You can find me on twitter @bhutanisanyam1

We must admit the concept of using pretrained Models in NLP is admitedly new.

In this post I share a method taught in the v2 of FastAI course (to be released publically by next year): to train a Language model on the Large Movie View Dataset which contains 50,000 reviews from IMDB, so that gives us a decent amount of data to test and train our models on, and then use the same model to perform sentiment analysis on IMDB Reviews.

Language Modelling

Creating a model that is used to predict/produce a language or to simply predict the next word in a language based on the current set of words.

Sentiment Analysis

Analysing a given set of words to predict the sentiment in the paragraph.

IMDB Large Movie Dataset

  • The dataset has a huge number of 50,000 reviews
  • All of these reviews are in English, polarised labelled reviews

Below is a walkthrough of the keysteps in our experiment.

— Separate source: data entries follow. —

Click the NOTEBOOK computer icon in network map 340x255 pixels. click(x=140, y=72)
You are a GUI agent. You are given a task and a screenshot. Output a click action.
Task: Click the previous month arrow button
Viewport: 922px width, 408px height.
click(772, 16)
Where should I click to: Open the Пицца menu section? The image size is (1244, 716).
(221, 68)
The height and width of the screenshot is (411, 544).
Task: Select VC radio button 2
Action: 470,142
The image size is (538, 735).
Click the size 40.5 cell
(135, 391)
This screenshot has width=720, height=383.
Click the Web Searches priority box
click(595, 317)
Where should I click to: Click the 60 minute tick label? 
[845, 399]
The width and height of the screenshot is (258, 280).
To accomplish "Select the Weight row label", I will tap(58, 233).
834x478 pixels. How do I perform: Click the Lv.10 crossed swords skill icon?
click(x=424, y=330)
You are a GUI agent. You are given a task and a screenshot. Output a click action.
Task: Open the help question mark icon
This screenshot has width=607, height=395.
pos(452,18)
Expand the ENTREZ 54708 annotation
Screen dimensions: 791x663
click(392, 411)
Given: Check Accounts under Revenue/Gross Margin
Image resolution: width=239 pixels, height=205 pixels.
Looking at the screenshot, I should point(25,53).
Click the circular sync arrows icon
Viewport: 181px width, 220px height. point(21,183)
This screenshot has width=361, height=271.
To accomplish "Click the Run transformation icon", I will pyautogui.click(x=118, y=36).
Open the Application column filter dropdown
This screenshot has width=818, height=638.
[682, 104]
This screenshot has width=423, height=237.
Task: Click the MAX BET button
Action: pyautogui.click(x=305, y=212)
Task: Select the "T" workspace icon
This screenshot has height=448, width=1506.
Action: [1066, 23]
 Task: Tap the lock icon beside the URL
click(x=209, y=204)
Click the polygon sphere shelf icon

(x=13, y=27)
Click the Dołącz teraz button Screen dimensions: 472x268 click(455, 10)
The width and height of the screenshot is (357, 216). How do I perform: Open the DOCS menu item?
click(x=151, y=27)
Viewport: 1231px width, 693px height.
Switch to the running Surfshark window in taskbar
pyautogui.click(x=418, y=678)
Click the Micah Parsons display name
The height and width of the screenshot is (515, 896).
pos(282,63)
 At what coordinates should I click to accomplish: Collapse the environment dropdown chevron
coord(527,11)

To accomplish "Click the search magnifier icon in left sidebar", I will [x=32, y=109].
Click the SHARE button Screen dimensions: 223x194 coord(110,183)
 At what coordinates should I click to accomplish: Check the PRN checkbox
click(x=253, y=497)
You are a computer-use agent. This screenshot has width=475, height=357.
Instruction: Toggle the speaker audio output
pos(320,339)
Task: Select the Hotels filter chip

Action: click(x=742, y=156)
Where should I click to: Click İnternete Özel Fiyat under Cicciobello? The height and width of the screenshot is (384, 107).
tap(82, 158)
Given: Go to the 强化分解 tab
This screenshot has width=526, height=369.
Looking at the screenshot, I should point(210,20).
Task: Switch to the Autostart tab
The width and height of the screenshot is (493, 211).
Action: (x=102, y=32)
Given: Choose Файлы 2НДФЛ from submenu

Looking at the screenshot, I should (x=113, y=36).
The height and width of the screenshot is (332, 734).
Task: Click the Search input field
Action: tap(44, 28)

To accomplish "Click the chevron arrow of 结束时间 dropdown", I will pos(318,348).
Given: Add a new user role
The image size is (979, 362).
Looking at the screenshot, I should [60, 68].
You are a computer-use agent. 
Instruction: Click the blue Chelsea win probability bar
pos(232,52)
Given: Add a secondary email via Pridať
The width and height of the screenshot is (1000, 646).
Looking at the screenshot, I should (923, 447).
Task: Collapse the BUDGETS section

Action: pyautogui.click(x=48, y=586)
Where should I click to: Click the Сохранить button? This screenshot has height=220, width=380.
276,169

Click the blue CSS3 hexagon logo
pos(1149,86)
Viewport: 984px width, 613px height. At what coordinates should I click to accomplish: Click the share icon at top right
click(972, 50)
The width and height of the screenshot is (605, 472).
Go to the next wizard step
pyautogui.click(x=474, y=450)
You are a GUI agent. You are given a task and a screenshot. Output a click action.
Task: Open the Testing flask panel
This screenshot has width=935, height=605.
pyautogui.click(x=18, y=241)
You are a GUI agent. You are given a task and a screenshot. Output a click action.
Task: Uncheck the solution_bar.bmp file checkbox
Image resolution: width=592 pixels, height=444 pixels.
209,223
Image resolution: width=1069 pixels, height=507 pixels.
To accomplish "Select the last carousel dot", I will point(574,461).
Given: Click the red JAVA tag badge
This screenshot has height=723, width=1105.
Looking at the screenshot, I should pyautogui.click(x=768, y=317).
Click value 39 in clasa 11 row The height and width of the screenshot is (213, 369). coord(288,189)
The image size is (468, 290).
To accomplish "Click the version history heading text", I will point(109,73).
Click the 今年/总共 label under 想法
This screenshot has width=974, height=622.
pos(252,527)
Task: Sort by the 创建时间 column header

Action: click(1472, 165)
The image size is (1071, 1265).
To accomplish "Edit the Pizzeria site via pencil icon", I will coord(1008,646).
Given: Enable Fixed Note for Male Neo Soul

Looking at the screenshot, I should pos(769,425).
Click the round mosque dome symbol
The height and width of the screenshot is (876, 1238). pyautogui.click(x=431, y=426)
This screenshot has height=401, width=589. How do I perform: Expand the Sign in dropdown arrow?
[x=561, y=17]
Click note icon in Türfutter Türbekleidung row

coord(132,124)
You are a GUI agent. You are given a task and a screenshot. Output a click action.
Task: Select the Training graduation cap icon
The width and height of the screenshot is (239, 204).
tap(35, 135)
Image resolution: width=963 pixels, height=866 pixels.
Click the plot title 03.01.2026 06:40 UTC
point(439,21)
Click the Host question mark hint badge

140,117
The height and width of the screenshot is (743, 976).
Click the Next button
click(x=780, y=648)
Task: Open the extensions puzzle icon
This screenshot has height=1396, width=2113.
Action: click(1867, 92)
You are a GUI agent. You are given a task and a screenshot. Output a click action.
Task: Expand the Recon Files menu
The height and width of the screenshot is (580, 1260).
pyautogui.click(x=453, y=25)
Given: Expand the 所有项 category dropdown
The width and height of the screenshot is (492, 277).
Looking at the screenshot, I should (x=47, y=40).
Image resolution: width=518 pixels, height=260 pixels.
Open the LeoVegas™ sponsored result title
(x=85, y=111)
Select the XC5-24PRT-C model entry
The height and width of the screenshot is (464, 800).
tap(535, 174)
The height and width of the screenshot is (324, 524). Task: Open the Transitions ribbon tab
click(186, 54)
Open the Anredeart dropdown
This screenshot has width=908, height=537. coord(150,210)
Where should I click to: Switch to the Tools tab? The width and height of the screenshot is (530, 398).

Library used: PyTorch, FastAI

Why use a pretrained Model?

  • The accuracy achieved is better than a traditional approach
  • Fine tuning a Model is powerful

Pretraining

In essence we would be using a pretrained network, but here we shall create the same on our own.

We preprocess our data using PyTorch’s Torchtext library

TEXT = data.Field(lower=True, tokenize=spacy_tok)

We tokenize our data with spacy and keep it in the lower case.

Next, we create our Model data, which will be fed to the Learning model to perform language modelling.

md = LanguageModelData(PATH, TEXT, **FILES, bs=64, bptt=70, min_freq=10)
  • Path points to the path of our datasets.
  • Text contains the preprocessed data.
  • FILES is a dictionary of our dataset.
  • bs mentions the batchsize
  • bptt: the number of words we will backpropagate through.
  • min_freq: words having a frequency lesser than this are kept uncategorized

Since we know that Neural Networks can’t really work with words, we need to map the words to integers. Torch text already does this by mapping our words in

TEXT.vocab 

Training

Next up, we create a learner object and call the fit function for the same.

learner = md.get_model(opt_fn, em_sz, nh, nl,dropouti=0.05, dropout=0.05, wdrop=0.1, dropoute=0.02, dropouth=0.05)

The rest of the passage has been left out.